Making tracks: microglia and the extracellular matrix

Microglia are resident immune cells of the central nervous system (CNS) and critical regulators of neural homeostasis, mediating immune surveillance, synaptic remodeling, debris clearance, and inflammatory signaling. Emerging evidence highlights the extracellular matrix (ECM) as important to microglial behavior in both physiological and pathological contexts. The CNS ECM is a dynamic and bioactive scaffold composed of three primary compartments: interstitial matrix, basement membranes at neurovascular and neuroepithelial interfaces, and perineuronal nets (PNNs). Each compartment exhibits distinct molecular architectures, ranging from fibrillar collagens and glycoproteins in basement membranes to chondroitin sulfate proteoglycans and hyaluronan-rich structures in PNNs. In this review we examine how microglia engage with and reshape the ECM to dynamically respond to disruptions in homeostasis with aging and disease. We discuss the concept of the microglial–ECM “interactome”, which may represent a molecular interface through which microglia sense, modify, and respond to their extracellular environment.
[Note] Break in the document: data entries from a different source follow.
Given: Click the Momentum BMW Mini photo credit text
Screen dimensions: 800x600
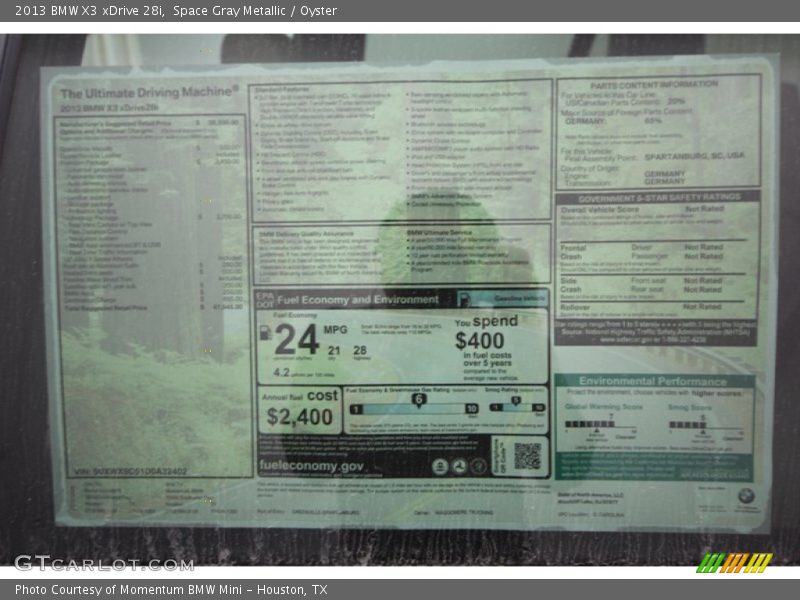Looking at the screenshot, I should [x=171, y=590].
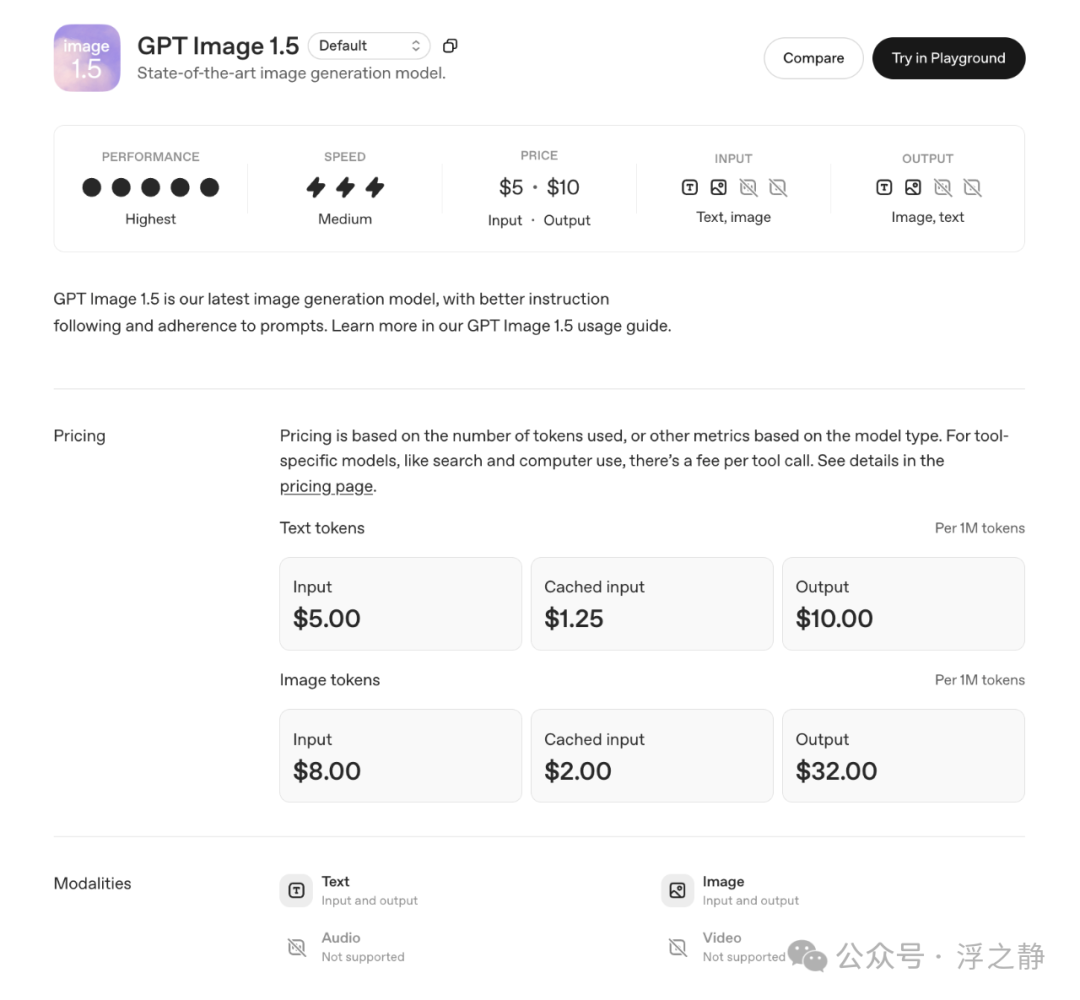Image resolution: width=1080 pixels, height=1000 pixels.
Task: Copy the model name with copy icon
Action: pyautogui.click(x=450, y=46)
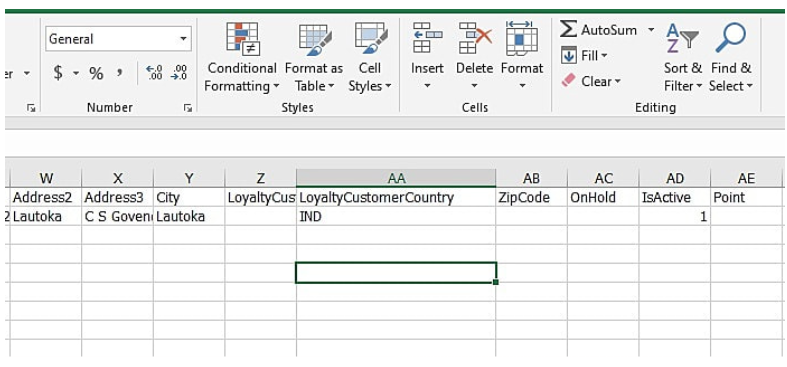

This interactome enables microglia to enact fine-scale ECM remodeling during routine surveillance, as well as large-scale alterations under pathological conditions to help preserve function and motility. In aging and disease, dysregulation of the microglial-ECM interactome is characterized by aberrant mechanotransduction, elevated proteinase activity, remodeling of the ECM, and sustained pro-inflammatory cytokine release. These pathological changes compromise ECM integrity, challenge microglial activity, and contribute to progressive neurovascular and synaptic dysfunction. Deciphering the molecular mechanisms underpinning microglial–ECM interactions is essential for understanding region-specific vulnerability in neurodegeneration and may reveal new therapeutic targets for preserving ECM structure and countering CNS disorders.